PASSAGE PROVIDED.
Perhaps the most pertinent comment about the Greek crisis was actually made decades ago by that little-known economic genius Eric Morecambe, when he famously asked “what’s a Grecian urn?” The updated answer for many Greeks is “not nearly enough to live on” and much closer to the original “about ten bob a week” than should be the case in Europe in 2011.

Some picturesque rioting apart, far too little of the coverage of what is happening to Greece has focused on the people. Decent, hardworking people. Families. Pensioners. Instead we have seen and heard endless pseudo-intelligent economist-speak about debt ratios, default and bailout packages. What this actually means is suffering, unemployment and poverty for huge sections of the Greek population. The unemployment rate, in a country with only a modest social security system, hit 16% in the first quarter of 2011. It is almost certainly already worse and will get worse still. Another 150000 state employees will be sacked as part of this week’s latest package of cuts. Plenty more will follow as part of the desperate privatisations to come and the effects of a plunging economy on the private sector.

Many of those still in work have had their wages slashed twice already and will see further reductions. Over one million Greeks (the total population is 11 million) are now trying to survive on an income of less than €400 a month. That might get you through a few good happy hours in Faliraki but try supporting a family on it when the cost of living is skyrocketing due to the austerity programmes, which, amongst other things, include all manner of sales tax rises.

These austerity programmes are being imposed on the Greek government by the International Monetary Fund (IMF) and the rest of the EU. Of course, they are pouring billions of Euros in, albeit grudgingly, and those stumping up do have the right to set the terms. After all, as most of the media, economists and politicians keep telling us, this is being done in the interests of “saving Greece”. In reality, “saving Greece” might be a secondary consideration but it is far from the main motivation. What is actually taking place is a massive attempt by the funding countries to ensure, once again, that their incompetent banks get the money back from their lousy investments.

As we have already seen in the UK, Ireland and elsewhere, it is the ordinary people who are expected to pay the crushing price when everything collapses.

DATA.
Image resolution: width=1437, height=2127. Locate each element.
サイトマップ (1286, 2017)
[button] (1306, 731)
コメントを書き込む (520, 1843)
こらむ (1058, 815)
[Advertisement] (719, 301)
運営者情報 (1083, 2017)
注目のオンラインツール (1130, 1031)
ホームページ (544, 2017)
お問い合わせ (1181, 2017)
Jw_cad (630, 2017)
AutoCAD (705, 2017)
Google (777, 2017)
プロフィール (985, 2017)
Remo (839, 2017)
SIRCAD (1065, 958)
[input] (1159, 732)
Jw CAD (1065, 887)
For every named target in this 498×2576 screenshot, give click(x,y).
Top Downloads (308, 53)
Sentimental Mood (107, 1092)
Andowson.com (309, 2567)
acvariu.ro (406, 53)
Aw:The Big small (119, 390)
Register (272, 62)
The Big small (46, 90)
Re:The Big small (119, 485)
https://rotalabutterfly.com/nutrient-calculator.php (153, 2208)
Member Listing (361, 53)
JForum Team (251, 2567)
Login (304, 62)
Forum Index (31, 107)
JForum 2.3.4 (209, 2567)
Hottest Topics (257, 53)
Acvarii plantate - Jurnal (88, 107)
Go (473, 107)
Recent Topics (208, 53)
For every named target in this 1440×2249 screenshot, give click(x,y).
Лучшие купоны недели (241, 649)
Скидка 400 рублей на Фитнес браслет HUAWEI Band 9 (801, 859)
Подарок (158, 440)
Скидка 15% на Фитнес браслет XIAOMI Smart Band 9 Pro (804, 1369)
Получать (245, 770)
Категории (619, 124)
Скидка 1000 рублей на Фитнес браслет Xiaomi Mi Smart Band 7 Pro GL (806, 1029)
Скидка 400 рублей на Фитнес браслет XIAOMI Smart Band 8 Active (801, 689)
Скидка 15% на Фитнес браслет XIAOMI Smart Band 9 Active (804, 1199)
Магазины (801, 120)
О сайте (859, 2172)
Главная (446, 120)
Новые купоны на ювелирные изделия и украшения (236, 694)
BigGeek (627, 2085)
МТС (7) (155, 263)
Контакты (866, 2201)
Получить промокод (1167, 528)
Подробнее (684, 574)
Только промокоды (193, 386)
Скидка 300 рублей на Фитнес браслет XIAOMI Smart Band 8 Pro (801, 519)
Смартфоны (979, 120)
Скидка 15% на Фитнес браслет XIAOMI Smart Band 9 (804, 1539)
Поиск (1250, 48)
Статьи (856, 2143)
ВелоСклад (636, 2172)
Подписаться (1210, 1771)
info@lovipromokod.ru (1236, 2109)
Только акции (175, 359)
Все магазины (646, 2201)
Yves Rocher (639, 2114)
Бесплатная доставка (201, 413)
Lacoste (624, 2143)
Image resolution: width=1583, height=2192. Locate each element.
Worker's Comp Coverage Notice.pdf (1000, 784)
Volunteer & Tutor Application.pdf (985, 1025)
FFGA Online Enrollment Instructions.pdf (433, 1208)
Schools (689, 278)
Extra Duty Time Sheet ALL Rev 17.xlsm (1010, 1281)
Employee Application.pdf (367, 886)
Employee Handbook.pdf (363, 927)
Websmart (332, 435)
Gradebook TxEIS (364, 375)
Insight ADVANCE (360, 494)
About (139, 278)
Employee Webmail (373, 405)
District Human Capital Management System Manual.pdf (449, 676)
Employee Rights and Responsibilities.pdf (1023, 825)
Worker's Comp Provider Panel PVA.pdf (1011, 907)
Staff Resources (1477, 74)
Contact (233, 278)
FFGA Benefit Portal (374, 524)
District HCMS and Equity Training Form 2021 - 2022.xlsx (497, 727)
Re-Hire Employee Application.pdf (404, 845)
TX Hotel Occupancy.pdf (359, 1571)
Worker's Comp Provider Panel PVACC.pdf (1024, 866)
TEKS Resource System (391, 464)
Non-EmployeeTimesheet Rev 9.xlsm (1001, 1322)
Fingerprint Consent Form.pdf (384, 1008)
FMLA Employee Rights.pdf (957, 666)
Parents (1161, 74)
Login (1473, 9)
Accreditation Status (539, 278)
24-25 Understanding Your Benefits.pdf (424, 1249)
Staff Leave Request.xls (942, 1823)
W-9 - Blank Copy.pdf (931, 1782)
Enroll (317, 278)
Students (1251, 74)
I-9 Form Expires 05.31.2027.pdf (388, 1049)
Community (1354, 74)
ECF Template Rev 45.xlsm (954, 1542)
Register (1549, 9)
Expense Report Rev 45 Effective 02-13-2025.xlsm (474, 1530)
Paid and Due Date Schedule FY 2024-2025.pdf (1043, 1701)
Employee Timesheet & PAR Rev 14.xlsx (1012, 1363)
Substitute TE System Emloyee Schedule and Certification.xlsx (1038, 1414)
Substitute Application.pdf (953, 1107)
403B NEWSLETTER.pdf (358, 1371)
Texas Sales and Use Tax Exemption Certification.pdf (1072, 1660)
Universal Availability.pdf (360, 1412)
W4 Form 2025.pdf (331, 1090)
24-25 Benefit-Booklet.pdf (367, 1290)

STATED GOAL.
Answer from the passage on the Greek crisis:
(a) What was the unemployment rate in Greece in the first quarter of 2011?
(b) About how many Greeks live on an income of less than €400 a month?
(c) Which bodies are imposing the austerity programs on the Greek government?
The listing is separate material, unrelated to the passage on the Greek crisis.

IN RESPONSE.
(a) 16%
(b) Over one million
(c) The International Monetary Fund (IMF) and the rest of the EU